Note: File three copies of this Form, one of which must be manually signed. If space is insufficient, see Instruction 6 for procedure.
Persons who respond to the collection of information contained in this form are not required to respond unless the form displays a currently valid OMB Number.

FAQ

What did Michael Edward Virnig report in this Form 4 for TEX?

Michael Edward Virnig reported acquiring 41,748 Terex common shares and 46,576 Terex RSU Awards on February 2, 2026. These awards arose from Terex’s merger with REV Group and were reported at a transaction price of $0 per share.

Why did the Terex (TEX) executive receive shares at a price of $0?

The reported $0 transaction price reflects stock and RSU conversions under the merger terms with REV Group. REV common stock and RSU awards were converted into Terex common shares and Terex RSU Awards, rather than being purchased for cash in the open market.

How many Terex shares does Michael Virnig beneficially own after these transactions?

After the reported transactions, Michael Virnig beneficially owns 88,324 shares of Terex common stock. This total includes 46,576 Terex RSU Awards, which are subject to future vesting conditions and continued employment or specified termination provisions.

What are the vesting dates for Michael Virnig’s Terex RSU Awards?

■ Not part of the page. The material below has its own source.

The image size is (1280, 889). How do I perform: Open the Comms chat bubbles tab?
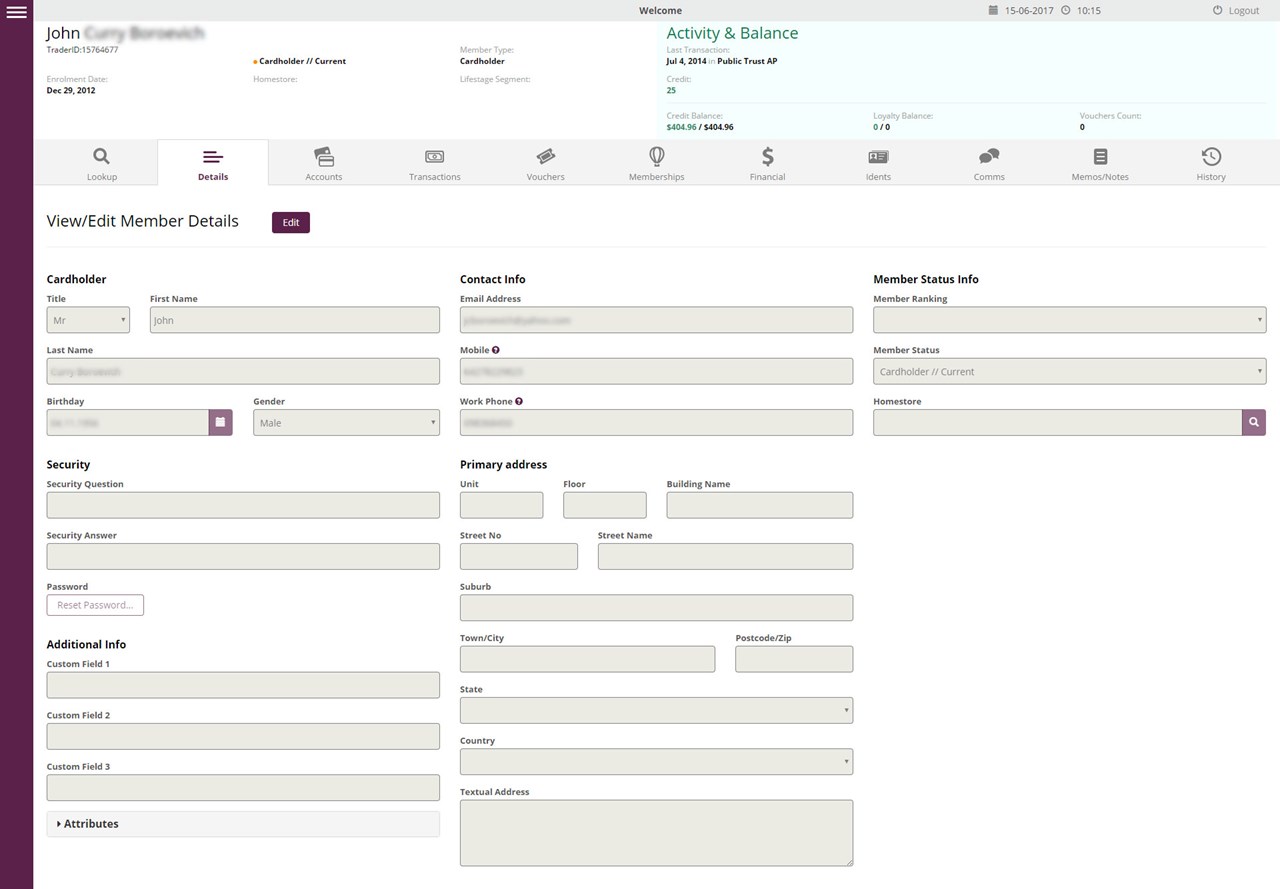coord(989,163)
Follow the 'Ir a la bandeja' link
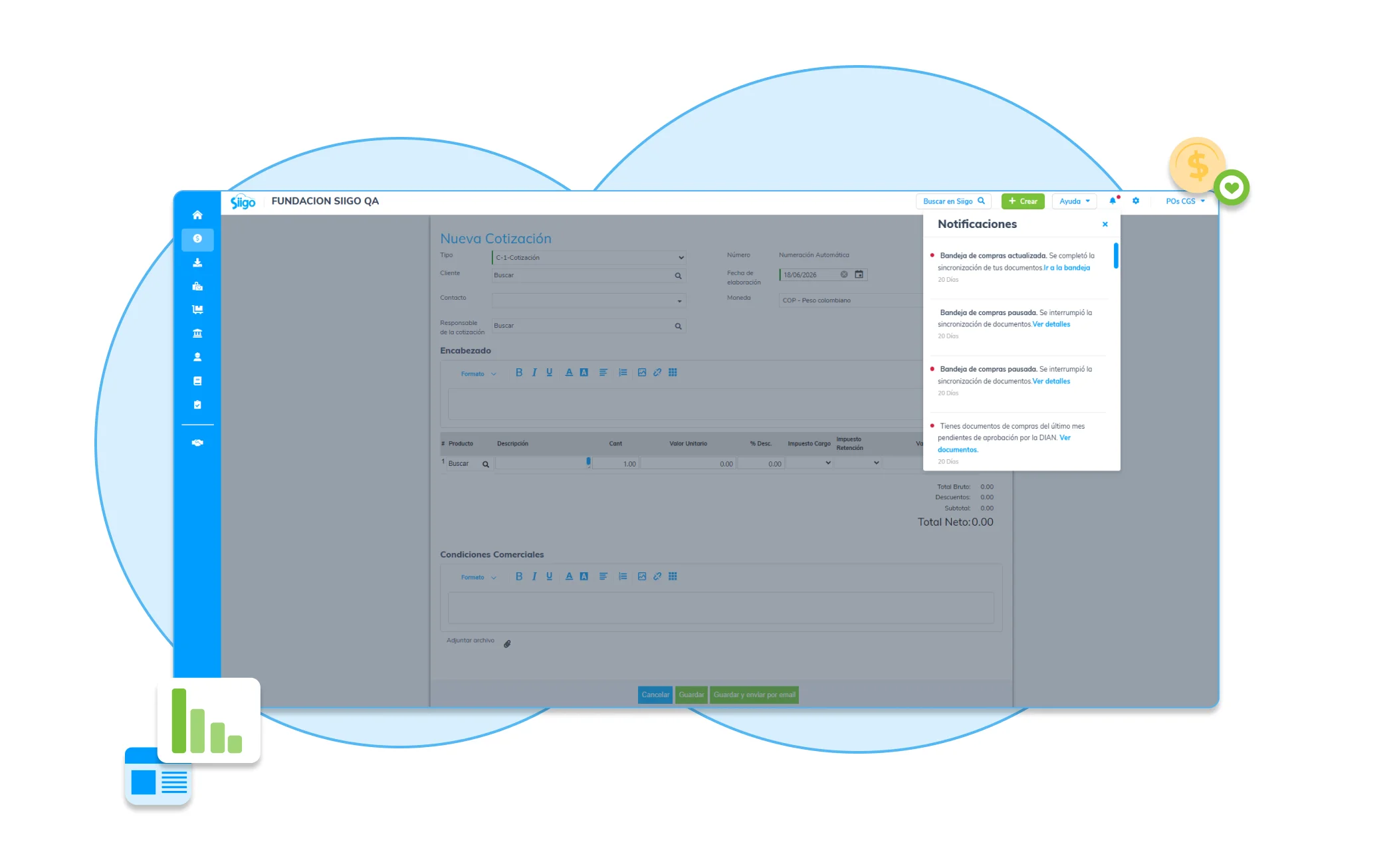 point(1067,268)
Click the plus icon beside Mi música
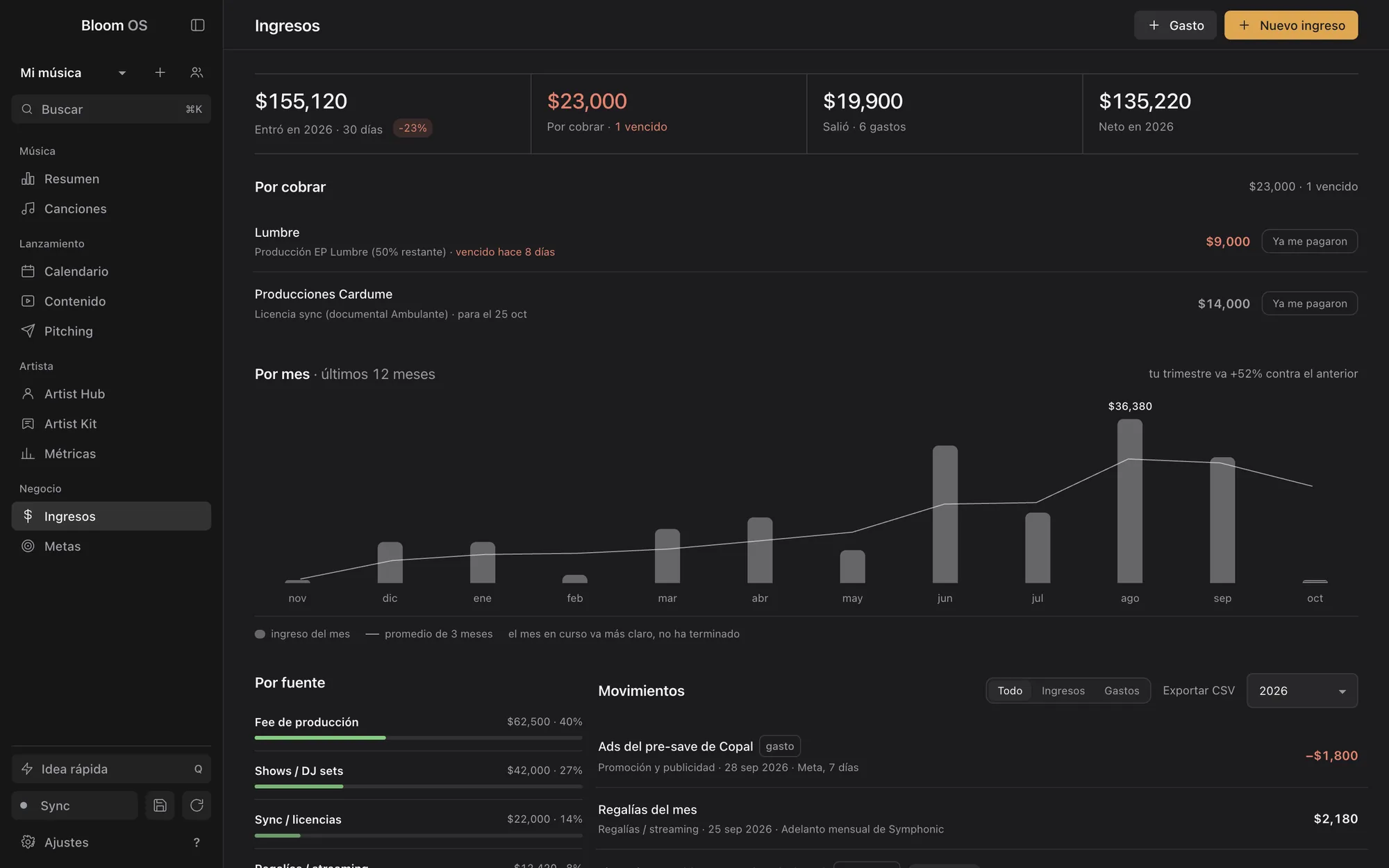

Virnig’s 46,576 Terex RSU Awards vest in stages: 23,766 on 12/31/2026, 17,572 on 12/31/2027, and 5,238 on 12/31/2028. Vesting is conditioned on continued employment or applicable termination rights.

How is the Terex–REV Group merger reflected in this insider filing for TEX?

The filing explains that each share of REV common stock was converted into 0.9809 Terex shares plus $8.71 in cash. REV RSU awards were also converted into Terex RSU Awards using an Award Exchange Ratio of 1.1309% and associated restricted cash amounts.

What role does Michael Edward Virnig hold at Terex Corporation (TEX)?

Michael Edward Virnig is identified as an officer of Terex, serving as President, Specialty Vehicles. The Form 4 indicates the reported Terex common stock and RSU holdings are held with direct ownership, rather than through an indirect entity.